- Battle of Pesmes: Part of Franco-Prussian War
| Date | 16–18 December 1870 |
| Location | Pesmes, Haute-Saône, France47°16′41″N 5°33′58″E﻿ / ﻿47.278°N 5.566°E |
| Result | German Victory |

Belligerents
- French Republic: North German Confederation Prussia;

Strength
- Unknown: 7 companies of the 25th Regiments, several Uhlans and heavy artillery

= Battle of Pesmes =

The Battle of Pesmes was part of the Franco-Prussian War. It took place from December 16 to 18, 1870, at the French commune of Pesmes, on the river Ognon between Gray and Dole. The Prussian army, which included Uhlans (light cavalry) and artillery, defeated the French army and achieved their goal of destroying the bridge over the Ognon river. Simultaneously, the Prussian army under the command of General August von Werder captured Nuits-Saint-Georges from the hands of French commander, Camille Crémer on 18 December 1870.

== Battle ==
On December 16, 1870, a company of the Landwehr militia was sent to Pesmes with engineers, in order to destroy the bridge over the river Ognon. They met strong resistance from the two French battalions defending the Ognon crossing, delaying their attempts. The following day, December 17, the Prussians sent a larger force: 7 companies of the 25th Regiment, a German Uhlan lance cavalry, and a battery of heavyweight artillery. The French opened fire on one of the cavalrymen, but retreated back across the river when the Prussians began throwing grenades towards them.

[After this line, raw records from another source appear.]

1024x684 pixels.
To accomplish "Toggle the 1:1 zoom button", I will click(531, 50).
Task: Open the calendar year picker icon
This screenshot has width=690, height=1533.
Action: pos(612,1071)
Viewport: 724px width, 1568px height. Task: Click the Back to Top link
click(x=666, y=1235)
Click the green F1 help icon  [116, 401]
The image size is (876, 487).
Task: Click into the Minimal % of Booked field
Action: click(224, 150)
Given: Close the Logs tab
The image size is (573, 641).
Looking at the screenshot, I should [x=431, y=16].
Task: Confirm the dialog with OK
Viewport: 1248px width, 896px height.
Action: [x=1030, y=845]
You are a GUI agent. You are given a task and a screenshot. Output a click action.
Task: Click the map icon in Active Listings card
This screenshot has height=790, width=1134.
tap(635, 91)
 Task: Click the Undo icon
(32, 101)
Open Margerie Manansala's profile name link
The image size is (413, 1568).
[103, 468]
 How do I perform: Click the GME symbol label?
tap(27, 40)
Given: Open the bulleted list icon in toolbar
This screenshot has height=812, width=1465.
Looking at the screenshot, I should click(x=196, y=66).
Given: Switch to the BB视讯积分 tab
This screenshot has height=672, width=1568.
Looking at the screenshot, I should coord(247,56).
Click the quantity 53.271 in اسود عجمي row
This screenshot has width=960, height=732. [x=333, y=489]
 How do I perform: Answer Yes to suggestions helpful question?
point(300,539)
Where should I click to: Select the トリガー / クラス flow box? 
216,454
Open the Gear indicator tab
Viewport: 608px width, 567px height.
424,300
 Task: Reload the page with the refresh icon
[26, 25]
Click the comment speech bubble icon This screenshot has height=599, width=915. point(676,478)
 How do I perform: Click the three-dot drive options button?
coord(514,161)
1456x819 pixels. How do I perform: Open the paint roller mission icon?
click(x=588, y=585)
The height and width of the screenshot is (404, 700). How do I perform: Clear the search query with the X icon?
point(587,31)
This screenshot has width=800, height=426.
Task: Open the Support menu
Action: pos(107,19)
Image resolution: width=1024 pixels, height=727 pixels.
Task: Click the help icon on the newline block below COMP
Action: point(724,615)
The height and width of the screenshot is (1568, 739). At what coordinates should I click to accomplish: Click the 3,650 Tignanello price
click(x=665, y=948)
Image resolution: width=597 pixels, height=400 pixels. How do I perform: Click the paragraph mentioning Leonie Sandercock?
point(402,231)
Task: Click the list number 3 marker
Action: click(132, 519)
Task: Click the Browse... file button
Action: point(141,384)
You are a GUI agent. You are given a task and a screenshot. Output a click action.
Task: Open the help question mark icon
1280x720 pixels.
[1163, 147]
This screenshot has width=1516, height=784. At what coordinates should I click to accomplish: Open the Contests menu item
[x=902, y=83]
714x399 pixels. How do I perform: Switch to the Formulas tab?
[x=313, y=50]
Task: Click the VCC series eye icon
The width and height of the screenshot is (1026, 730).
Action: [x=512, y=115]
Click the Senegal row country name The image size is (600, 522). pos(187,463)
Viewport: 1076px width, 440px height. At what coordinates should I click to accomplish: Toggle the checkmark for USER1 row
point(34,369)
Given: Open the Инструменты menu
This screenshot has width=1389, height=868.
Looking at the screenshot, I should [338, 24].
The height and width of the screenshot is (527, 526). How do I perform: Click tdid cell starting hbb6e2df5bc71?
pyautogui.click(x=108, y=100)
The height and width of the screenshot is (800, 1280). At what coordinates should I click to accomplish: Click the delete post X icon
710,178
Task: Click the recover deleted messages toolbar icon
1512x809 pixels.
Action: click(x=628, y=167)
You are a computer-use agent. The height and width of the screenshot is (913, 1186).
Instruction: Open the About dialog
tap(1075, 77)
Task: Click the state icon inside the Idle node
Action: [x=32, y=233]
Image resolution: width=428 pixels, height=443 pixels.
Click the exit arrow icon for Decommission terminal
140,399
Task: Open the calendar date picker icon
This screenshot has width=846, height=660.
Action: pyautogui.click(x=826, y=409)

The German army then advanced to capture Pesmes, with part of the forces crossing the Ognon and engaging the French in villages and forests, forcing a further French retreat and inflicting casualties.

On the afternoon of December 18, the German outpost at Ognon was counter-attacked by the French. However, the German army was able to break their advance. The French army suffered multiple casualties, including their commander.

After the fighting, the German army remained in Pesmes until December 20, when, having completed the demolition of the bridge over the river, they withdrew from their temporary defensive positions.